Like most children I had
been a budding pyromaniac, burning model airplanes, yellow jackets’ hives and
autumn leaves. Walking into a burning trailer was a boyhood dream come true: “There
is no air. The atmosphere one is accustomed to breathing has been replaced with
searing, pressurized smoke. To breathe without a mask is suicide. When ignited,
the plastics which line our environment turned into volatile gas. In minutes, a
home is turned into a gas chamber.”
I entered the trailer with
a firefighter named Ken Rospert. At one point in the story, for no good reason
I can think of, I switched from past tense to present: “Rospert set off a flare
and tossed it on a mattress lying on the floor. Vision is already obscured with
mask fog. The fire smolders and Rospert ignites another flare.” The feature story
doesn’t much embarrass me except for that muddled inconsistency and the
inaccurate lede. I remember being frightened for the first time at this point
in the story:
“The heat grows in
intensity. My ears tingle, even beneath the padded ear flaps in the helmet. The
sensation resembles the early stages of a bad sunburn.”

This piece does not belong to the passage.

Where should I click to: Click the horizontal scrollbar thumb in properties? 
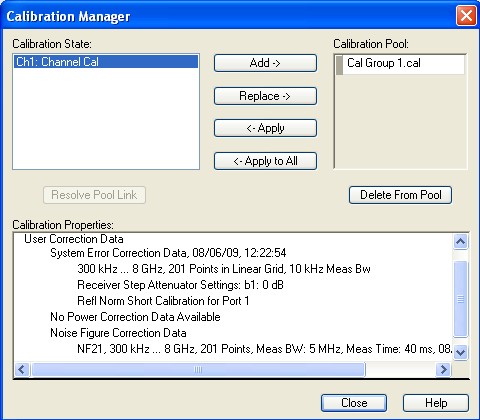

I tasted smoke and started
to gag. The mask wasn’t properly fitted to my face. My forehead felt as though
it were burning, and a wave of flame rolled
along the ceiling. “The fire caught all at once, exploding like a liquid
bomb. We both drop to the floor. [Again, note the arbitrary shifting of
tense.]” I like this: “The only instinct is foreward [sic] motion – and
deep, agitated breathing.” Another firefighter, a big guy I remember well,
Denny Hay, pulled me out of the trailer. I was coughing and sputtering and when
I turned around, I could see the trailer was, as they say, “fully engulfed.”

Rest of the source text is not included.